Ce contenu a été mis à jour le 7 février 2017 à 12 h 56 min.
Commentaires
2 commentaires pour “Le prevent duty au Royaume-Uni”
Laurent Dumais
14 octobre 2016 à 10 h 19 minDans un premier temps, je tenais à mentionner que je fus particulièrement surpris de constater, non seulement à l’aide de ce document de travail mais également à l’aide des autres billets présents sur le site de l’Observatoire, de l’étendard de mesures adoptées au fil du temps par le Parlement britannique et ce, au nom de la sécurtié nationale. Cependant, en ayant approfondi quelque peu ma recherche, force est d’admettre que ma surprise fit place quelque peu à de la consternation: ordre d’expulsion de citoyens à la demande du Secrétaire d’État, limitation de l’équité procédurale ne pouvant permettre une défense pleine et entière, détention préventive contrevenant à l’habeas corpus pourtant si cher au Royaume-Uni, pouvoir d’enquête octroyé à certaines instances non-gouvernementales grâce au principe de ‘Prevent Duty’… Et il ne s’agit là que d’une liste non-exhaustive, ne sont que quelques unes de ces mesures menant à cette consternation de ma part.
Prises dans un contexte d’ ‘état d’urgence’, ces mesures peuvent sembler justifiées. Cependant, puisque la limitation temporelle de certaines dispositions peuvent atteindre jusqu’à deux ans de force exécutoire, il y a lieu de s’inquiéter à long terme de leurs applications, d’autant plus que le Parlement britannique semble redoubler d’ingéniosité lorsque vient le temps de proroger ces mesures ou d’en adopter de nouvelles. À certains égards, l’adoption de dispositions limitant les droits fondamentaux et autres libertés publiques des individus ne devrait jamais être prise à la légère, non seulement par la communauté juridique, mais par l’ensemble de la population.
À titre d’exemple, pour ce qui à trait plus spécifiquement au ‘Prevent Duty’, je crois qu’il y a lieu de s’inquiéter lorsqu’il est temps de porter une attention particulière, dans une approche d’interprétation et d’analyse législative, au contexte interne de la loi dans lequel ce principe est adopté.
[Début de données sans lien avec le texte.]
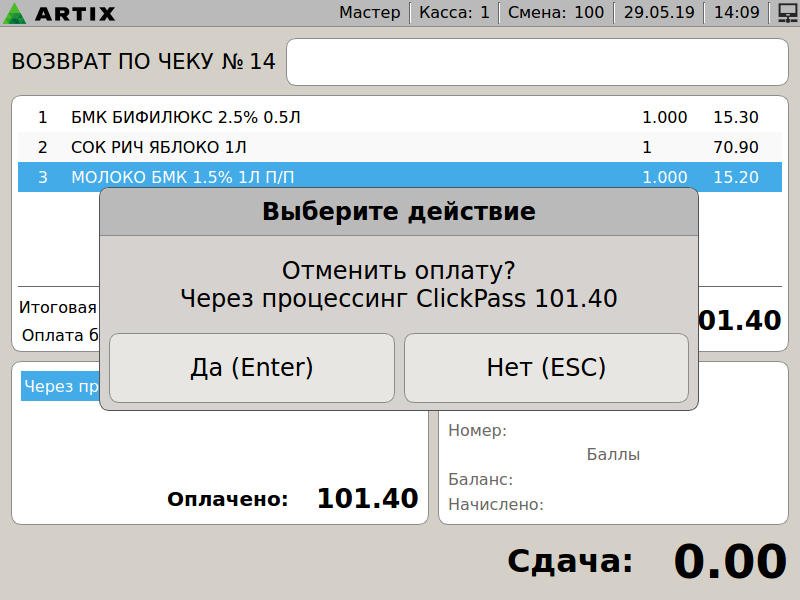Viewport: 800px width, 600px height.
Task: Click the Выберите действие dialog title
Action: [398, 212]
Le Counter-Terrorism and Security Act de 2015 ne permet-il pas seulement en sa Partie 5 l’application du principe de ‘Due Regard’ et celui de ‘Prevent Duty’ qui en découle, mais permet également en sa Partie 2 une exclusion temporaire du Royaume-Uni et ce, sous un simple ordre du Secrétaire d’État. Les pouvoirs octroyés par la Partie 3 sont également préoccupants car ils permettent un pouvoir d’enquête accru en ce qui à trait aux communications internets. Il ne va sans dire que le droit au respect de la vie privée et à celui de la liberté d’expression se trouvent quelque peu opprimés. La saisie du passeport tel que prescrit à la Schedule 1 est également préoccupante, portant ainsi atteinte à la liberté de mouvement des individus.
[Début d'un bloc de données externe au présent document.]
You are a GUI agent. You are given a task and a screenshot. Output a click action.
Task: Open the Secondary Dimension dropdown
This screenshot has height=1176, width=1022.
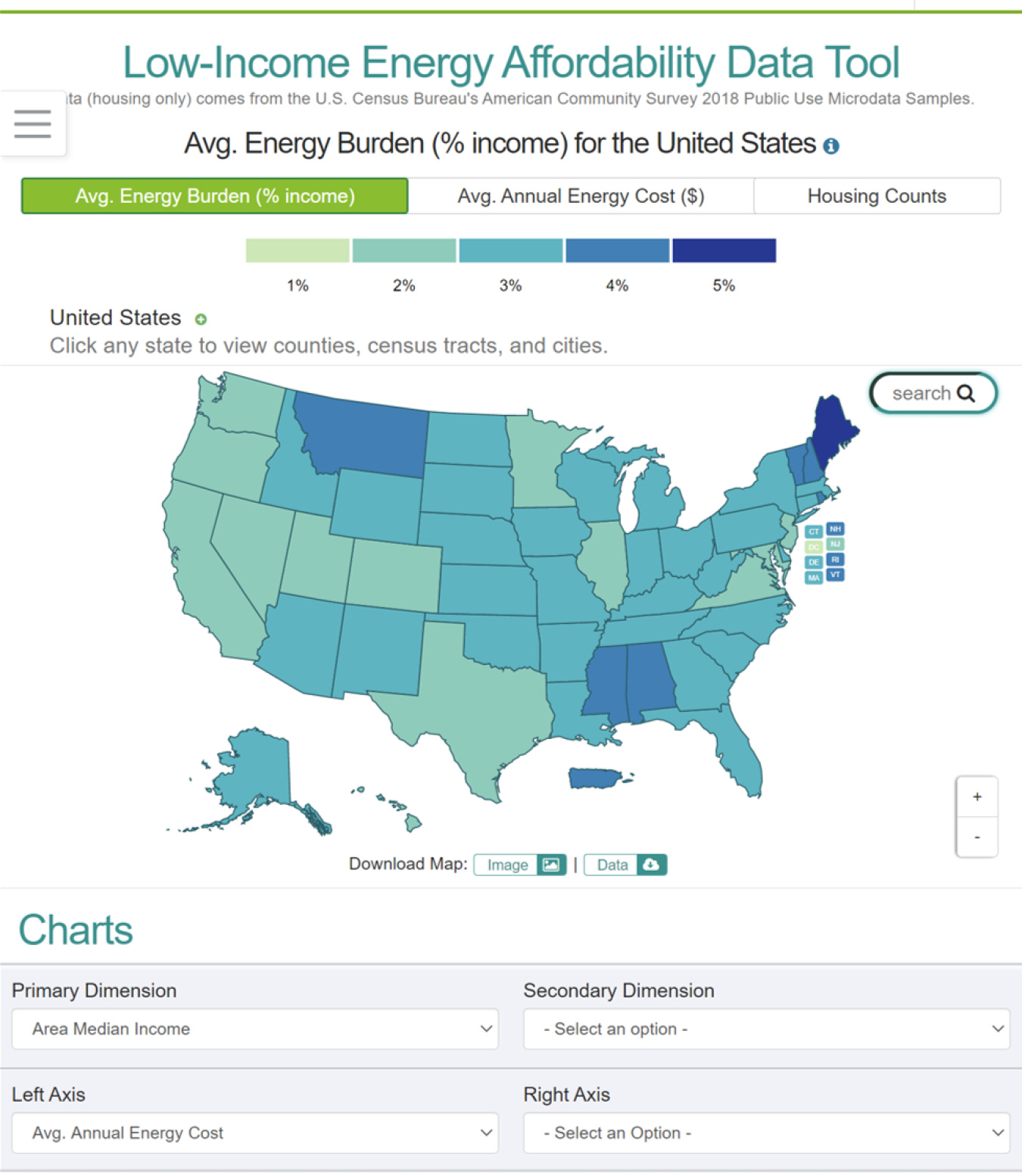766,1029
Au final, il sera intéressant de constater comment les autorités judiciaires traiteront l’application de ces dispositions coercitives, d’autant plus que le rôle principal de ces autorités est de limiter l’arbitraire de l’État et ce, que la situation soit jugée d’urgence ou non au point de vue de la sécurité nationale.
Olivier Dulude
18 novembre 2016 à 15 h 30 minJe suis tout à fait d’accord avec vous pour dire que tout ceci est préoccupant. Il me semble néanmoins que vous soulevez un point intéressant: les tribunaux peuvent toujours contrôler les actions du gouvernement. Toutefois, la CTSA, tout comme d’autres lois, prévoit des pouvoirs discrétionnaires plutôt larges (par exemple celui des ordres d’expulsion) qui ne permettent pas à une instance juridictionnelle d’exercer un contrôle très rigoureux, la norme de la raisonnabilité devant prévaloir dans ce genre de contrôle judiciaire.
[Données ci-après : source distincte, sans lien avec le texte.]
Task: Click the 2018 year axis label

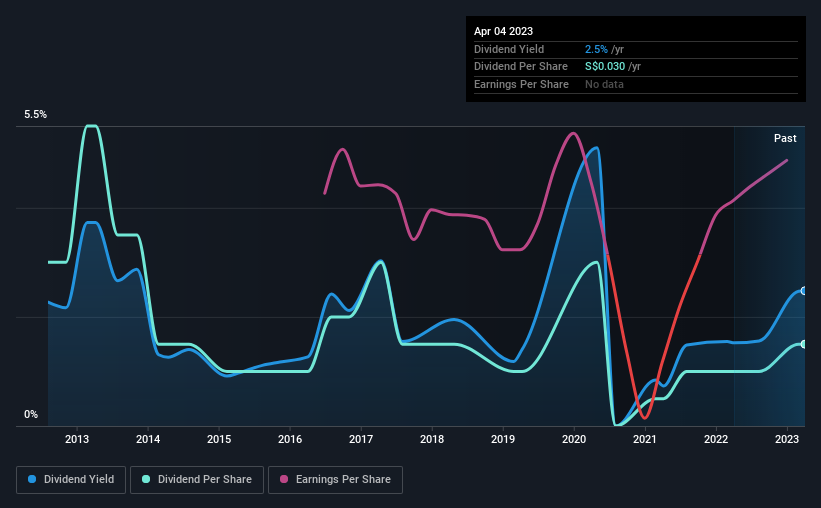Action: tap(432, 439)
Au surplus, l’absence d’une constitution écrite limite la possibilité d’attaquer la dévolution par la Parlement d’un pouvoir discrétionnaire de ce type. Il va certes de soi que la Convention européenne des droits de l’homme a son rôle à jouer, mais cette dernière risque fort de cesser de s’appliquer lorsque le Royaume-Uni se retirera de l’Union européenne.
J’en viens donc à la même conclusion que vous: tout ceci est préoccupant.